Esa capacidad de amalgamar posiciones divergentes acerca de un tema polémico caracteriza las dos recopilaciones que siguieron, en 1999 y 2000. Aquélla, editada por Alfaguara, es "Historia de los caudillos argentinos" y en el prólogo destaca su permanente preocupación por los lectores, por brindarles el "relato múltiple de una historia que aún late en nuestros días". La inicia Halperín Donghi y la cierra Fermín Chávez, como una verdadera metáfora de divergencias historiográficas.
En 2005 completó aquel Cuaderno del 89 con entrevistas, presentaciones, ponencias, artículos, sobre Rozenmacher, Correas, Masotta, etc. Esa "Cartografía personal. Escritos y escritores de América Latina" me incita a señalar que, a pesar de su condición de maestro en relaciones públicas y concitador de acuerdos, explotó airado cuando lo sintió necesario.
Como en la confesión autobiográfica, "Acontece que soy Bahiano" donde recuerda que viajó a Brasil luego de leer y hacer traducir casi toda la producción de Jorge Amado. En San Pablo, intelectuales brasileños pasaron de "los comentarios adversos" al "inequívoco desdén" y rebatió el ataque, aunque estaba invitado, porque calificaban la escritura de Amado de "desprolija, irregular e incorrecta".
Tuve el privilegio de asistir a otra similar en 2003, en el Congreso de Literatura Argentina en la Universidad Nacional de la Patagonia Austral, donde leyó "Crítica e historia. Una respuesta a Jorge Panesi" quien se había ocupado de sus entrevistas a críticos. Para Panesi habían respondido a todas las cuestiones desde la "teoría de la dependencia" con notable "ingenuidad conceptual".
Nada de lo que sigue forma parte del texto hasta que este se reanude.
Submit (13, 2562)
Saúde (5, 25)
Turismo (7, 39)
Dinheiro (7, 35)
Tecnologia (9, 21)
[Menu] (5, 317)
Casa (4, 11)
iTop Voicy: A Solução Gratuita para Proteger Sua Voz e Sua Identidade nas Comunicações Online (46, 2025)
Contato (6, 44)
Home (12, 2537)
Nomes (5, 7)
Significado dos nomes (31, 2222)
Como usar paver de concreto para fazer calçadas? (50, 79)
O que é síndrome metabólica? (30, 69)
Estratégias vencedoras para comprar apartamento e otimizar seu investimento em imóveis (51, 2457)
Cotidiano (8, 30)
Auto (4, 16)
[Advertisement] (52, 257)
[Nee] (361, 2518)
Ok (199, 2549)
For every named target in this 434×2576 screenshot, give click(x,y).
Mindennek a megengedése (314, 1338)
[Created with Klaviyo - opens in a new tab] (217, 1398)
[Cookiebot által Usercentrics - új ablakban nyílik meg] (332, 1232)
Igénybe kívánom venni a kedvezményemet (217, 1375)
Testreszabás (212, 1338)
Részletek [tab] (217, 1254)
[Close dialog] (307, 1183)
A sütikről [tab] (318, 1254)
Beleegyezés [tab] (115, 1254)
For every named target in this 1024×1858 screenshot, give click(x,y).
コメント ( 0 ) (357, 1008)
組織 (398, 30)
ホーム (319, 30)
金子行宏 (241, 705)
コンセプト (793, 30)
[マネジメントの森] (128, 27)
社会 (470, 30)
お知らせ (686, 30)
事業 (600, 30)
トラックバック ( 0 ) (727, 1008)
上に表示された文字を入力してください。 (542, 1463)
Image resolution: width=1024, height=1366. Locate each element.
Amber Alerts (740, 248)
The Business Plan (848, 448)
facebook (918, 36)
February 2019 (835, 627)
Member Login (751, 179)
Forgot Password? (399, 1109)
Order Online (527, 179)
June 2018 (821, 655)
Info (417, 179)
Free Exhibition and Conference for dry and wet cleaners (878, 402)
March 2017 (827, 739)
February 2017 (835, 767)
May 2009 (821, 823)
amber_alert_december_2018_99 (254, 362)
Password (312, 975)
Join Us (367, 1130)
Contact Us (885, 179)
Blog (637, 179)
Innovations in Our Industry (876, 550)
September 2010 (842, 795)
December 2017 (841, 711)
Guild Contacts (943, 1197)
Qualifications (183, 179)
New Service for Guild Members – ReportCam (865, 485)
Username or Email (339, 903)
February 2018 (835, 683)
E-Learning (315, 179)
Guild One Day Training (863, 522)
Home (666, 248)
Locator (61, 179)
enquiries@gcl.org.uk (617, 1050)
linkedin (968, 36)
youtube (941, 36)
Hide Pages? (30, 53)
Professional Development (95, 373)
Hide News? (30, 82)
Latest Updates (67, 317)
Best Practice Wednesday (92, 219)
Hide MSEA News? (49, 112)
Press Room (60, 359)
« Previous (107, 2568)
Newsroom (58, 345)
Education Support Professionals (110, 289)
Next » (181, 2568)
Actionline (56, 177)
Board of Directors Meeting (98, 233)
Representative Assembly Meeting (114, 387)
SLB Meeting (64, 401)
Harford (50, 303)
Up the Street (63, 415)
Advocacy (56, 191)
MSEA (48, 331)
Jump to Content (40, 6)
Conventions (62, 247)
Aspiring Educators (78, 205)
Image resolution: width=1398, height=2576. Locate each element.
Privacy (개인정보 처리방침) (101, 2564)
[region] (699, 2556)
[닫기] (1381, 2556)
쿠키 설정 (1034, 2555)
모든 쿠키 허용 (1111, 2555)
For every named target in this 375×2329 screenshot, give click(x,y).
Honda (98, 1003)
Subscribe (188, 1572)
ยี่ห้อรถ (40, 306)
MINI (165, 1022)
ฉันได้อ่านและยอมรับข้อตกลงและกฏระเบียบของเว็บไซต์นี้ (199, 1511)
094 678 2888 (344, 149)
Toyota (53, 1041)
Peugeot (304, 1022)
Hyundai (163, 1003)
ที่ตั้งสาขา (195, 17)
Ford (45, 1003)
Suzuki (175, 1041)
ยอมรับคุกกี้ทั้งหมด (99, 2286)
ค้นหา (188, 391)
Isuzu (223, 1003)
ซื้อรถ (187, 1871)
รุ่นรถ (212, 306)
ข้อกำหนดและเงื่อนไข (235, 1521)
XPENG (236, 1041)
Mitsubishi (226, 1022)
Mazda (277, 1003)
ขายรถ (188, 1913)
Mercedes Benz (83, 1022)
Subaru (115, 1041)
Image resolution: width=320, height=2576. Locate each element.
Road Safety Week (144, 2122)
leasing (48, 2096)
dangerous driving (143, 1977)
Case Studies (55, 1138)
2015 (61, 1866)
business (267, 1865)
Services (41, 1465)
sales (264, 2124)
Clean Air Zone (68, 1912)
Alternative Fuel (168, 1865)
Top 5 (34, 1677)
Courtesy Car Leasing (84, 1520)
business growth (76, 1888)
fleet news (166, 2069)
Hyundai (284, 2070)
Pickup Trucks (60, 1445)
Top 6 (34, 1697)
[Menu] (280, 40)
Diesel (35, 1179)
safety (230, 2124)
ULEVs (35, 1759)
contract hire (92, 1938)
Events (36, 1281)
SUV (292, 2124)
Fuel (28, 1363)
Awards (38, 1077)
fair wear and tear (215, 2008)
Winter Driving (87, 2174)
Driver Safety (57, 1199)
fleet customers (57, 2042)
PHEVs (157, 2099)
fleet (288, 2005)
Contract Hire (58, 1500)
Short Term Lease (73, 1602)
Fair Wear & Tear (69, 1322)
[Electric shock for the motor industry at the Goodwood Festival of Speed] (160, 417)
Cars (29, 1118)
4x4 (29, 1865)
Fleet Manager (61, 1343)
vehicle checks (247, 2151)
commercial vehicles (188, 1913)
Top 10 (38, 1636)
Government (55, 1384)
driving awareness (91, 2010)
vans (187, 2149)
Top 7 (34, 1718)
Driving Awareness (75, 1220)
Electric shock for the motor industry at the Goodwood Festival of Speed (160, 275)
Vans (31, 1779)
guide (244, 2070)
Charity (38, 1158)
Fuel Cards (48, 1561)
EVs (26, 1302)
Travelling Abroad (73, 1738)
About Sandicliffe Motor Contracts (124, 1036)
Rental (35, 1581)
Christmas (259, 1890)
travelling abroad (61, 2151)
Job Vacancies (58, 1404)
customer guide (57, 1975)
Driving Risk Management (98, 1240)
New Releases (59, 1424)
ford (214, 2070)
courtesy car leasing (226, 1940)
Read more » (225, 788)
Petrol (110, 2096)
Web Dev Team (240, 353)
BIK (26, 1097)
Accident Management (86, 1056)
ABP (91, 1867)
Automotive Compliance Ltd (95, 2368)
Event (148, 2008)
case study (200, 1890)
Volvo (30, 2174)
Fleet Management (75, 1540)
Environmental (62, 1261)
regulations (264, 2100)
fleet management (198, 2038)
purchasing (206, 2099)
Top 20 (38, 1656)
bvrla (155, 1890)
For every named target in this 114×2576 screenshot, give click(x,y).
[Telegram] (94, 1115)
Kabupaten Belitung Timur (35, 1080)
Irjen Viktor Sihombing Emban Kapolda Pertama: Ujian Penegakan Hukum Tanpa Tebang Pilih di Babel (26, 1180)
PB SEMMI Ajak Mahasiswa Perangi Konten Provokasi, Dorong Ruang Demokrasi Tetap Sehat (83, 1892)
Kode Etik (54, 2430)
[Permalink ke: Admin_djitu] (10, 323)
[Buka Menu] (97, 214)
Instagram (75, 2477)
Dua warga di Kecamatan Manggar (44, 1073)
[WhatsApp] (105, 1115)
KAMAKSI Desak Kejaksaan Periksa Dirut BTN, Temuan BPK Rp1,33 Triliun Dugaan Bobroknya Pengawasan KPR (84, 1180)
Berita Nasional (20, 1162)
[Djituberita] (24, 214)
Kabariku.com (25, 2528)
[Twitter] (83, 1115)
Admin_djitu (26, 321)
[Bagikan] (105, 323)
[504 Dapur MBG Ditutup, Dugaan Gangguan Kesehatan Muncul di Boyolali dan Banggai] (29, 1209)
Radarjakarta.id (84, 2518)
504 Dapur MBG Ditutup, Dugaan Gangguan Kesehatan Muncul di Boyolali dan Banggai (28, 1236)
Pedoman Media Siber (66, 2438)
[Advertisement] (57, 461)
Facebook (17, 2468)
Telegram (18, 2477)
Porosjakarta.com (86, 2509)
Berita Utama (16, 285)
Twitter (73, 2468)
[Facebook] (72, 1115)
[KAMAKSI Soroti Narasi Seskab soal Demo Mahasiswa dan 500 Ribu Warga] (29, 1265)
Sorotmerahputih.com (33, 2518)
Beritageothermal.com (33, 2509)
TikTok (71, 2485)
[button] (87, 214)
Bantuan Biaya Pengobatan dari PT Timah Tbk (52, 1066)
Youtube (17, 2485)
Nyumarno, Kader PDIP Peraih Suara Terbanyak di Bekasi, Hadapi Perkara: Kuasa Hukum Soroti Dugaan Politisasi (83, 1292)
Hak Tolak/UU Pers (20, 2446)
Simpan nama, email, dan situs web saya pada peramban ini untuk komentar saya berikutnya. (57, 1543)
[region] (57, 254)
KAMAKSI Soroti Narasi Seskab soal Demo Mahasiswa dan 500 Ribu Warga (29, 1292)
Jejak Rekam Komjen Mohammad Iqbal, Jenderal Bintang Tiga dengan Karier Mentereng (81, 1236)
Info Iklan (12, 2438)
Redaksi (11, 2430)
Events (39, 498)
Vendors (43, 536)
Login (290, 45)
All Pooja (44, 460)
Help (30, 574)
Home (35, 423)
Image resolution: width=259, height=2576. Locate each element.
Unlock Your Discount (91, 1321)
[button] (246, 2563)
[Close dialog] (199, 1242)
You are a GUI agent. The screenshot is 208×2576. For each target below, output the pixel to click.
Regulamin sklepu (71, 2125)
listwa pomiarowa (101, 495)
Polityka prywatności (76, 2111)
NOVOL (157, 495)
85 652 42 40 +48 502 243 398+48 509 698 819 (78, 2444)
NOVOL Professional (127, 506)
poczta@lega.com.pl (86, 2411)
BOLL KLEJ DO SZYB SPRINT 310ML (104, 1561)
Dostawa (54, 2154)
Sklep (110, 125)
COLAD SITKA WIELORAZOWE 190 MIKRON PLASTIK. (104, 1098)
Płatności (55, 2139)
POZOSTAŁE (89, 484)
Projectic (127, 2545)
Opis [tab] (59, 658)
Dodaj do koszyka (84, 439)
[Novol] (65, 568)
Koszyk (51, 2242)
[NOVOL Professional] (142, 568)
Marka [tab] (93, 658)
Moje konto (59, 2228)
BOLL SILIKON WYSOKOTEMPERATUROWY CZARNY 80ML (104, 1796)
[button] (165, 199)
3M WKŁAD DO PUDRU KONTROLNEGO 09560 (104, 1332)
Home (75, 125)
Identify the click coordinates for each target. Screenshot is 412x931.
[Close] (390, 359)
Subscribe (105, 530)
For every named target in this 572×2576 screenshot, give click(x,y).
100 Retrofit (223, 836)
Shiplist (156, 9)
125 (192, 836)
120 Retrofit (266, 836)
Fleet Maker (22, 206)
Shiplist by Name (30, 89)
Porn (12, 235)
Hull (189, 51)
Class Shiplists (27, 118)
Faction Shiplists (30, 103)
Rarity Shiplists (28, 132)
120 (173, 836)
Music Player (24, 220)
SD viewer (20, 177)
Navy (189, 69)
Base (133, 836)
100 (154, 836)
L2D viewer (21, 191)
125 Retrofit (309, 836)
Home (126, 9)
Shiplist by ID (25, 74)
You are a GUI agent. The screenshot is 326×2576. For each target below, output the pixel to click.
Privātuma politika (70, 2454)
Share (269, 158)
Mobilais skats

Lafforgue respondió que la noción de cultura dependiente no había sido unívoca, "tomó múltiples direcciones", porque los "nuevos críticos" enarbolaron "las banderas de la (in)dependencia, de la latinoamericanización y de la cultura popular" desde diversas posiciones. Reivindicaba una manera de leer literatura sin subordinarse a teóricos europeos, de manera propia, sincrética, y con una novedosa apertura a la dimensión comunicacional.
Volvió a su vocación de antologuista pedagógico con "Explicar la Argentina. Ensayos fundamentales" (Taurus, 2009), y con la erudición de repasar la condición del ensayo desde fines del siglo XVI, en Europa, y su vigencia americana a partir de las cartas colombinas y los cronistas de Indias. Dotado de una generosidad que referí a mi caso particular, lo distinguió asimismo un respeto permanente por el lector, en tanto inveterado editor, prologuista, entrevistador, comentarista o crítico. Su bonhomía y humor personales los disfrutamos todos sus amigos, que somos múltiples y variados, y también sus alumnos en las Universidades de El Salvador y Lomas de Zamora. Fue un promotor cultural permanente y sin retaceos, al cual no va a ser fácil reemplazarlo.